Passages

They leave quietly in the night, the birds who came here last spring to breed, and the young they raised. Without fanfare they steal away – the Tree Swallows who cared for three chicks in the narrow snag at Southwest Pond; the four Cinnamon Teals who hatched on Main Pond and took their first flight together all the way over to the lake, a distance of 20 meters; the Savannah Sparrows who kept the prairie grasses abuzz with their chatter; the Common Yellowthroat babies whose dads were so busy fetching bugs the poor guys barely had time to sing their boundary songs. All gone away.

I wanted to say goodbye, to wish them well on their long journey south. But birds are not about saying goodbye. Sentiment is simply not in them. Neither nostalgia nor regret can hold them here. When they leap into the sky and join the vast stream of other birds fleeing our shortening days and colder nights, they do not look back. Their eyes look only ahead. They feel the call of the south, and they are free.

Fall is a time of leaving. The last warmth of summer drifts away as languidly as the cottonwood leaves that break from their branches with a little crack and float down.
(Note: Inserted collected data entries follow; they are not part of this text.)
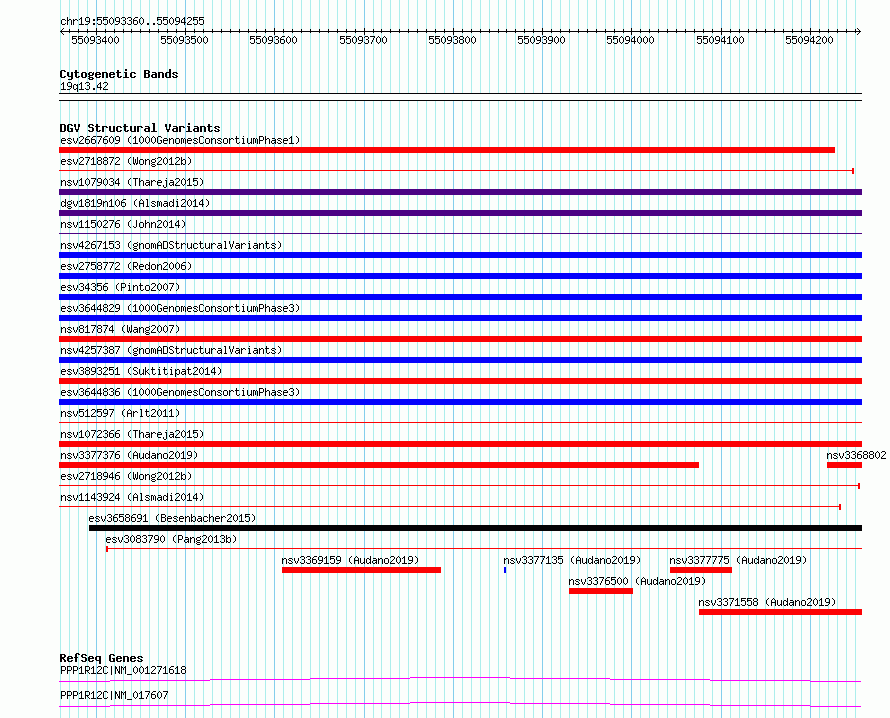Select the 55093800 ruler tick label
This screenshot has width=890, height=718.
tap(452, 40)
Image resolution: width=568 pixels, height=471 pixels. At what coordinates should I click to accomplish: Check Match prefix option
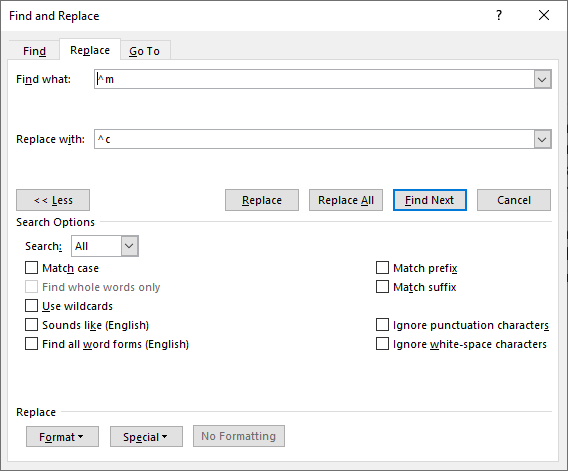click(x=383, y=268)

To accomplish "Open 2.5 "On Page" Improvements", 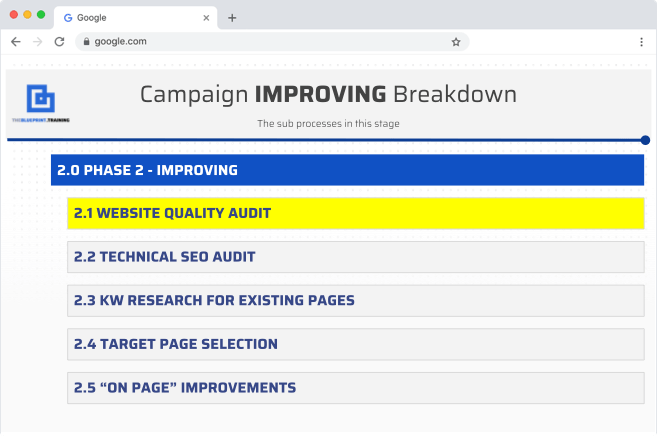I will pos(355,387).
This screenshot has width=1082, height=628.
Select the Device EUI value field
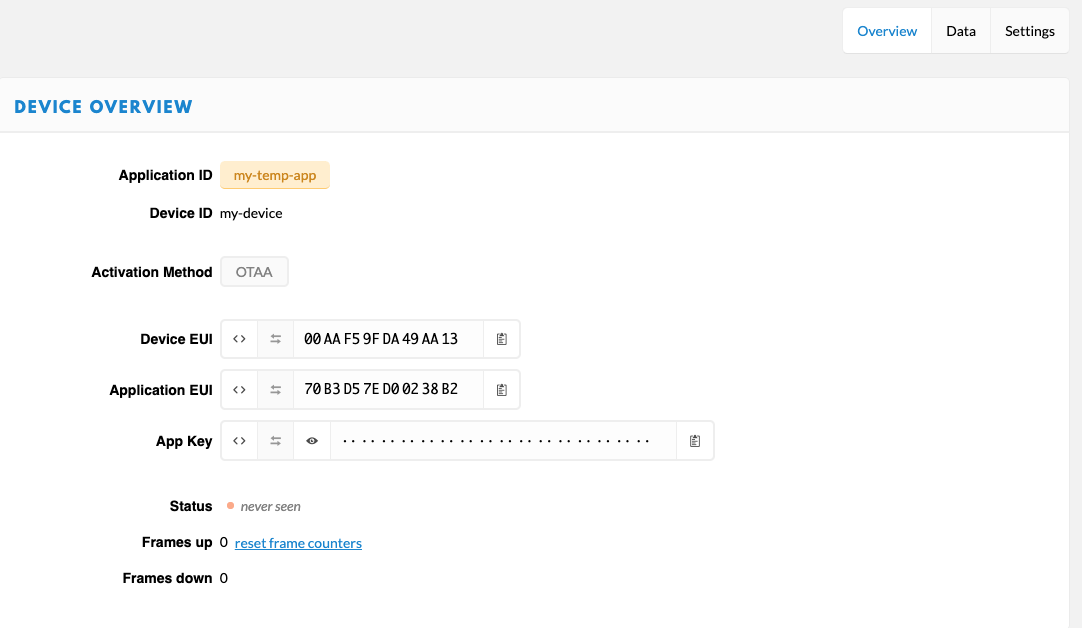pyautogui.click(x=388, y=339)
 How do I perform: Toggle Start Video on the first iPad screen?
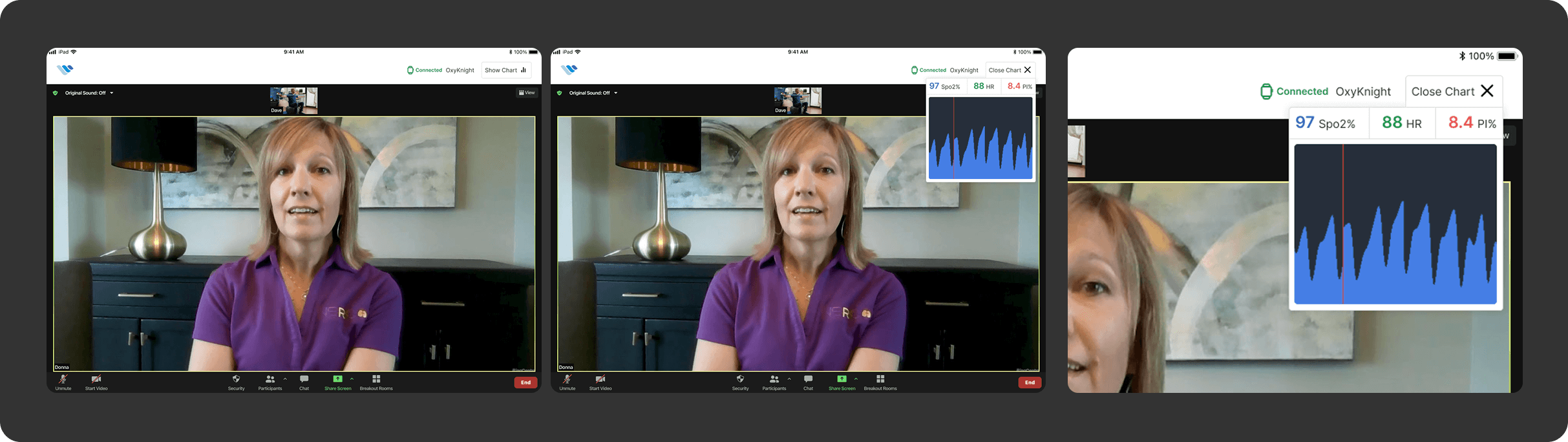pos(96,380)
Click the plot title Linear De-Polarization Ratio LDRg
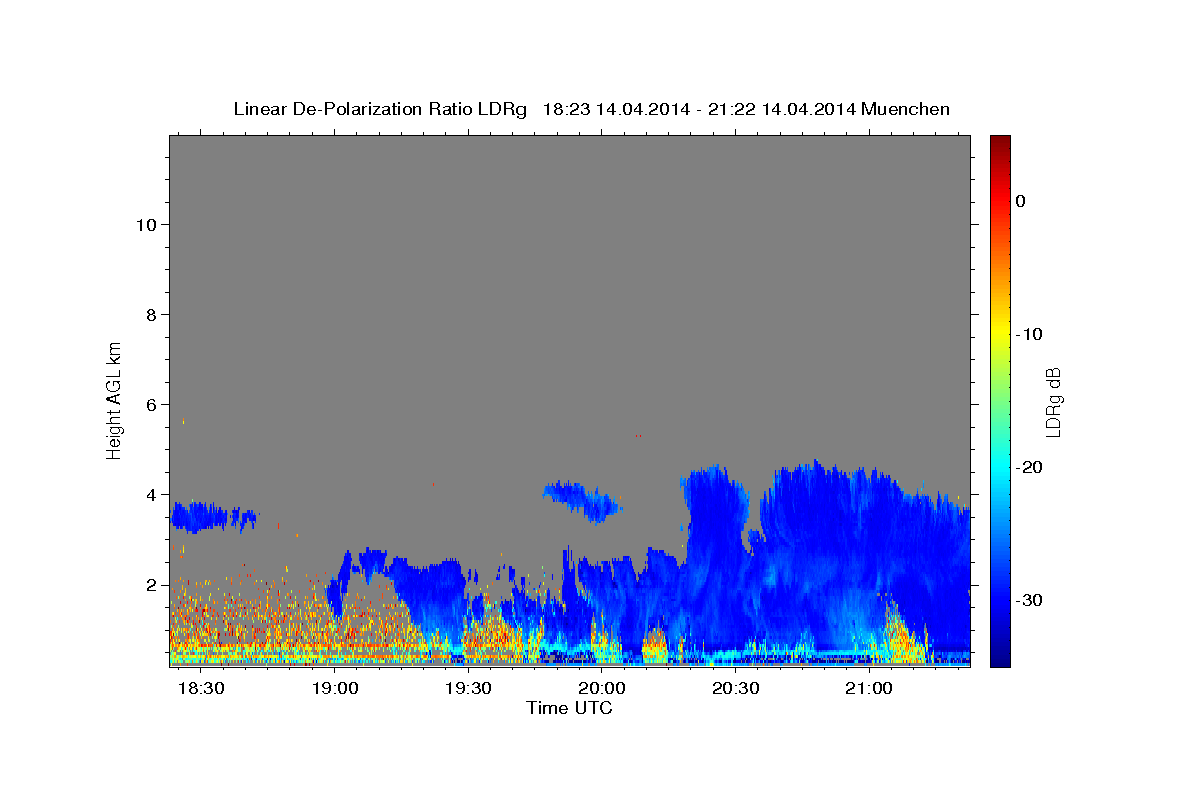 pos(380,109)
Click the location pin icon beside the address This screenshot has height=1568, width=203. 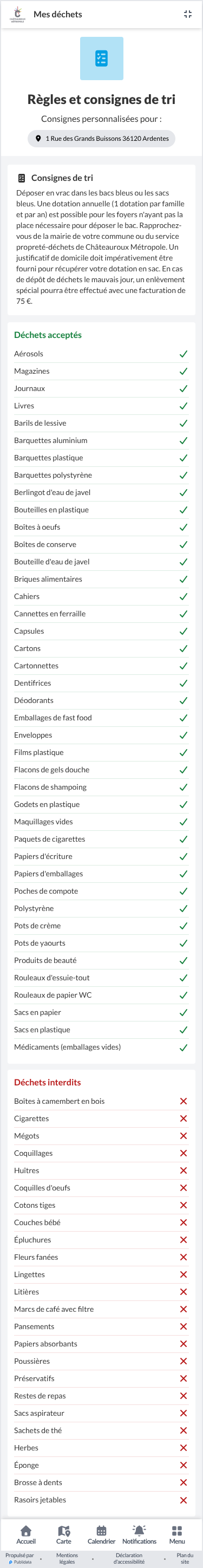tap(38, 138)
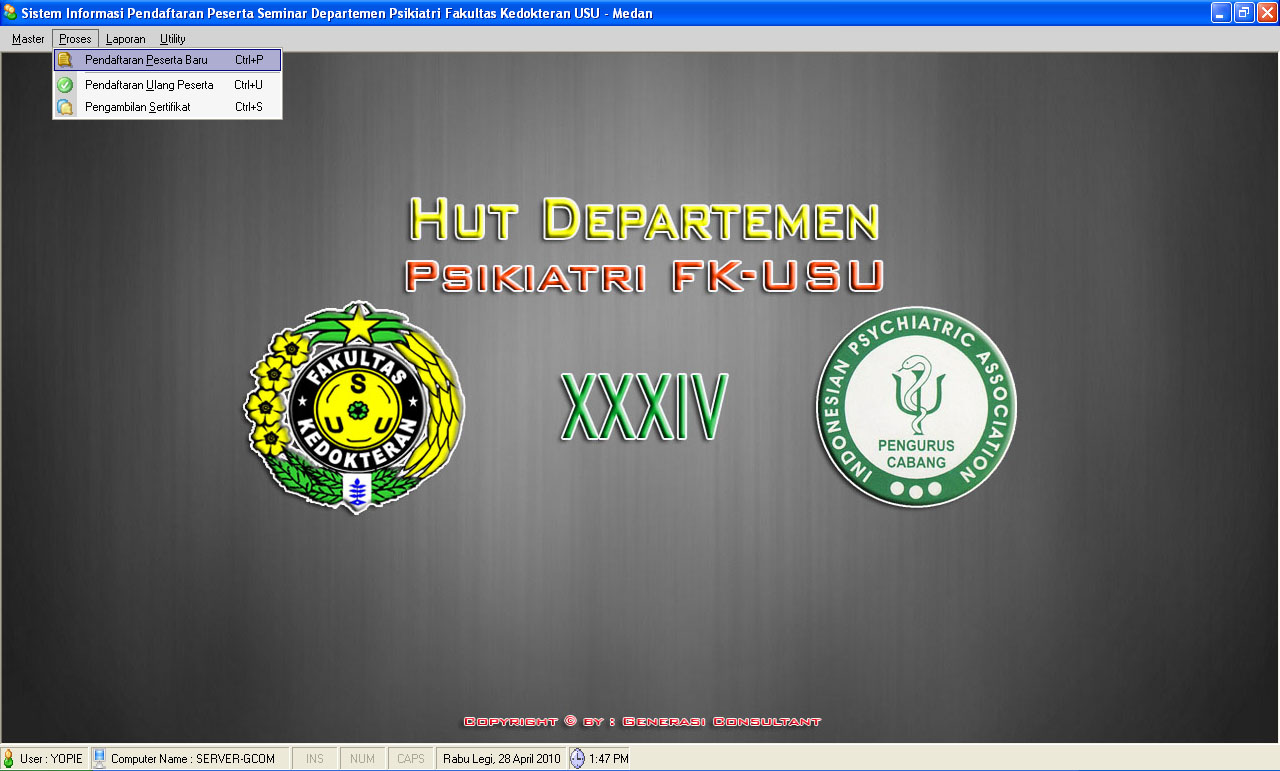Open Pendaftaran Peserta Baru from the menu
The image size is (1280, 771).
coord(146,60)
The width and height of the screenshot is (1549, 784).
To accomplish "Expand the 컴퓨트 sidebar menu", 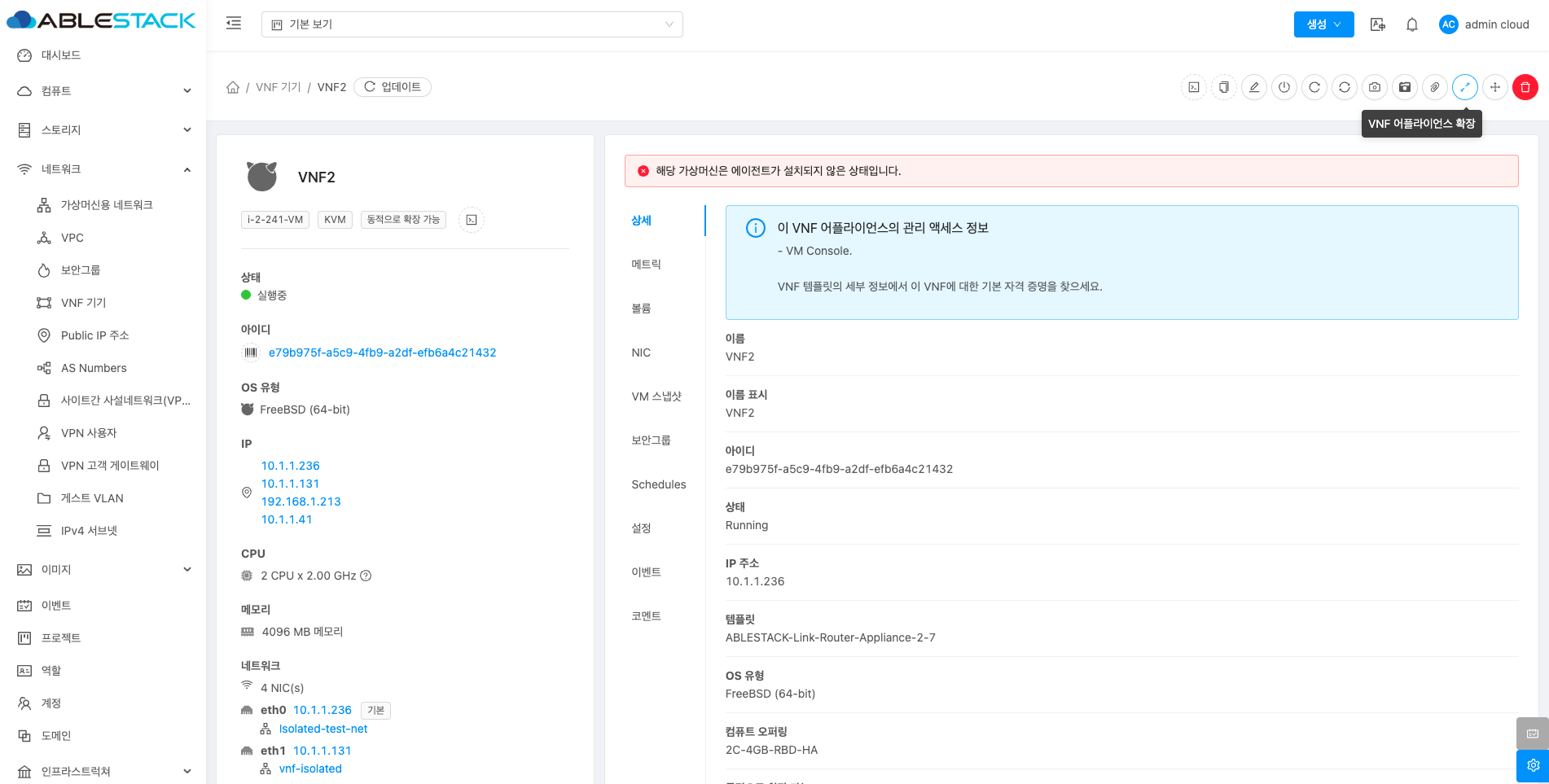I will (104, 91).
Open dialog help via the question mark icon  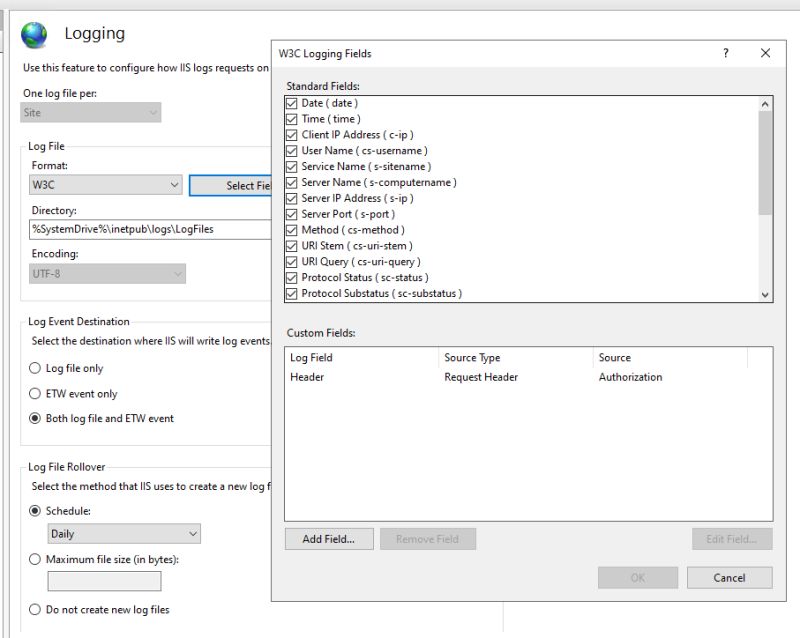pos(726,53)
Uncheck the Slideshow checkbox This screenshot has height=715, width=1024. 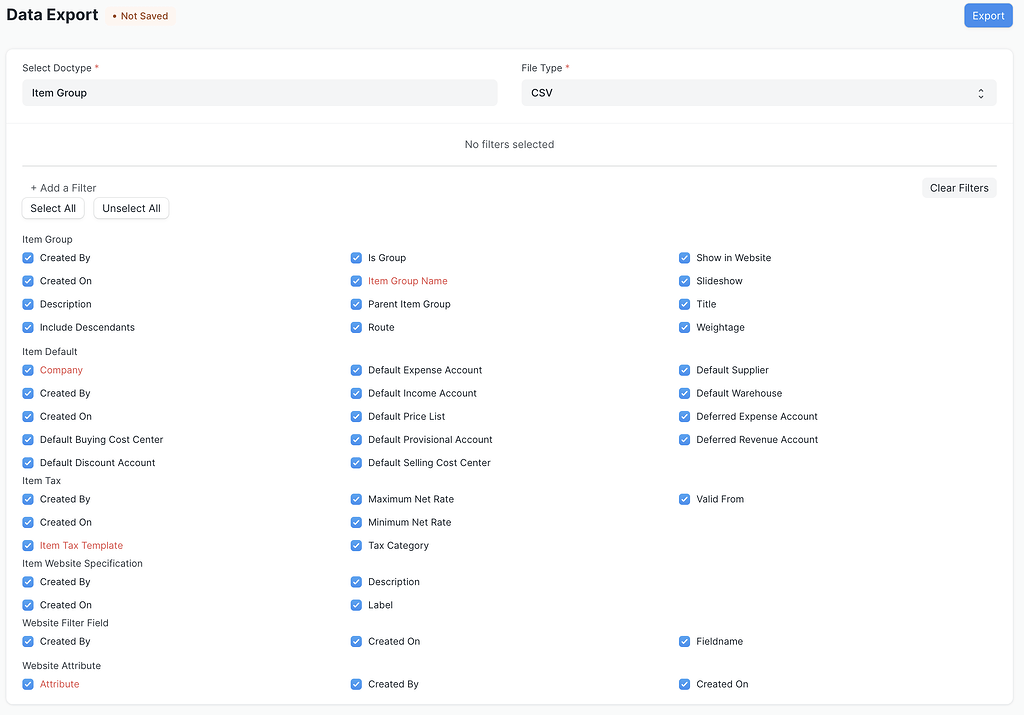coord(684,281)
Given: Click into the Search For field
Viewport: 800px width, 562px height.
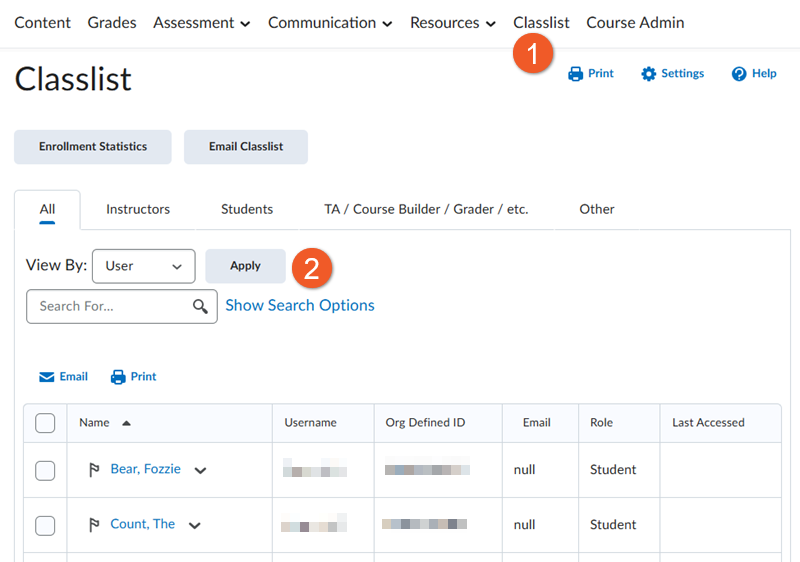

But fall is not just the season of endings. It is also the time of arriving. Yesterday, a foursome of American Wigeons flew in from the north. They will spend the winter here. It is their home. So too for the flock of Ring-necked Ducks that winged their way back and forth across the lake, looking for just the right place to set down. Foster Island looked good at first, but in the end they settled on Waterlily Cove. A good place for fish. A good place for life.